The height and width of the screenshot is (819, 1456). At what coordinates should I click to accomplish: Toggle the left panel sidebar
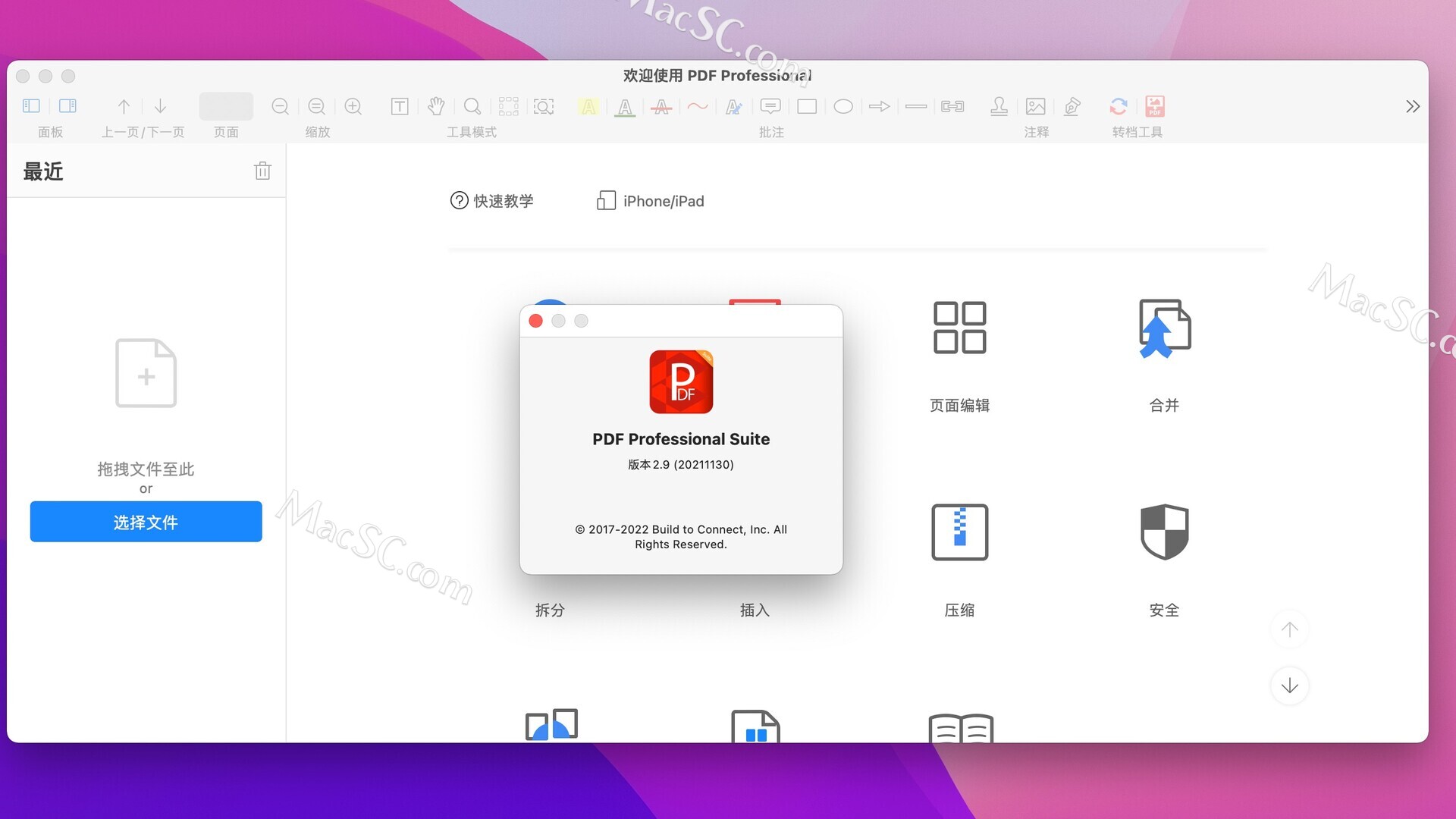[30, 105]
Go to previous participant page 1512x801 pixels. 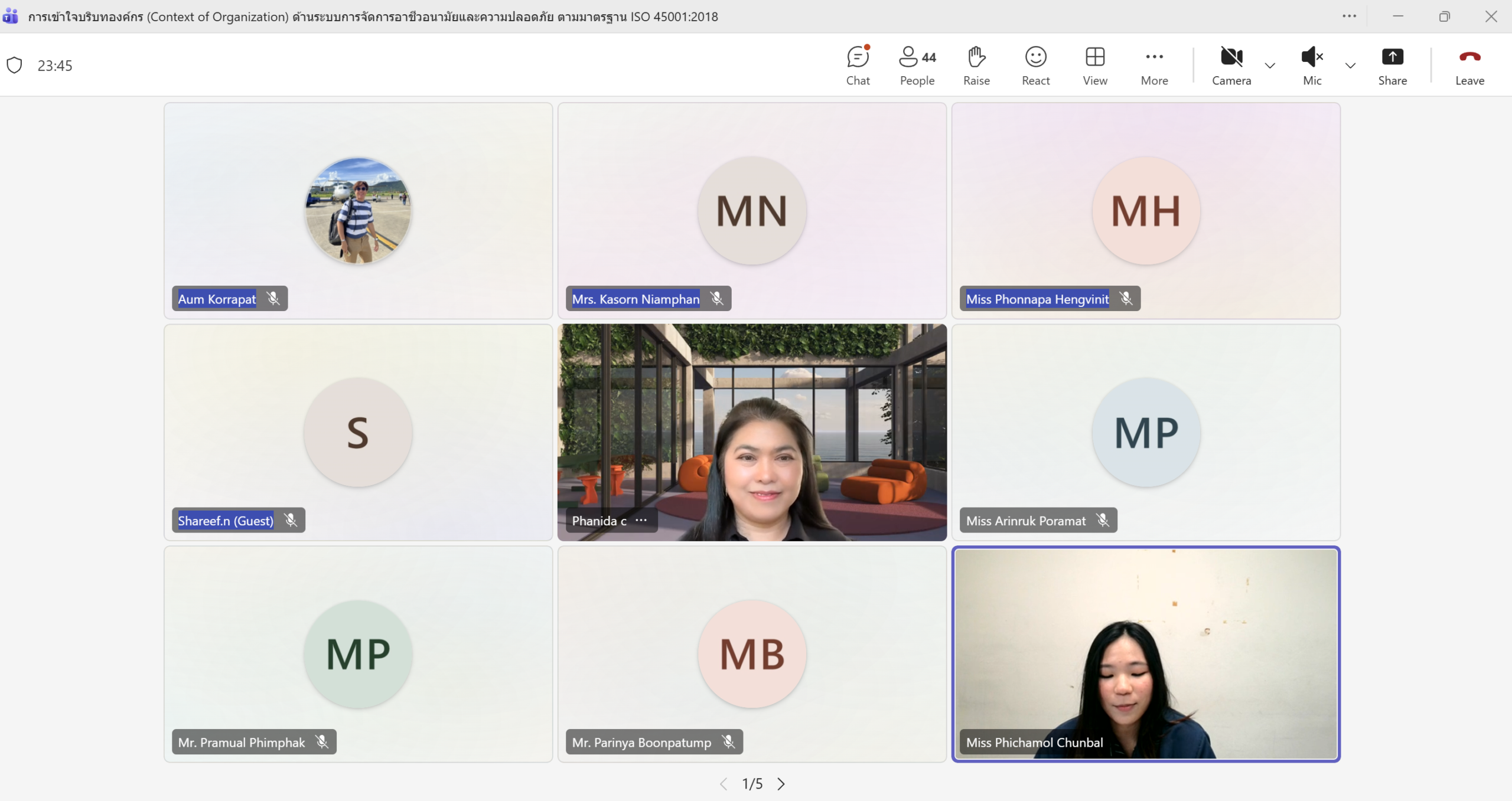pyautogui.click(x=724, y=784)
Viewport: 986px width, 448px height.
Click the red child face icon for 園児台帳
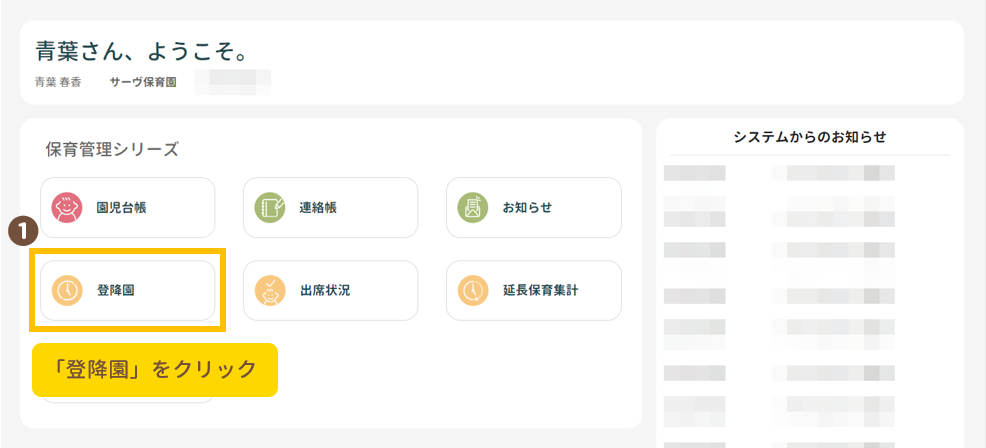point(66,207)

*-*-*

PROBLEM STATEMENT
Copy the records word for word, starting at the line that contains "Viewport: 986px width, 448px height." and going to the end of the records. Leave the pictures out.

RESULT OF THIS EXERCISE
Viewport: 986px width, 448px height.
Click the red child face icon for 園児台帳
point(66,207)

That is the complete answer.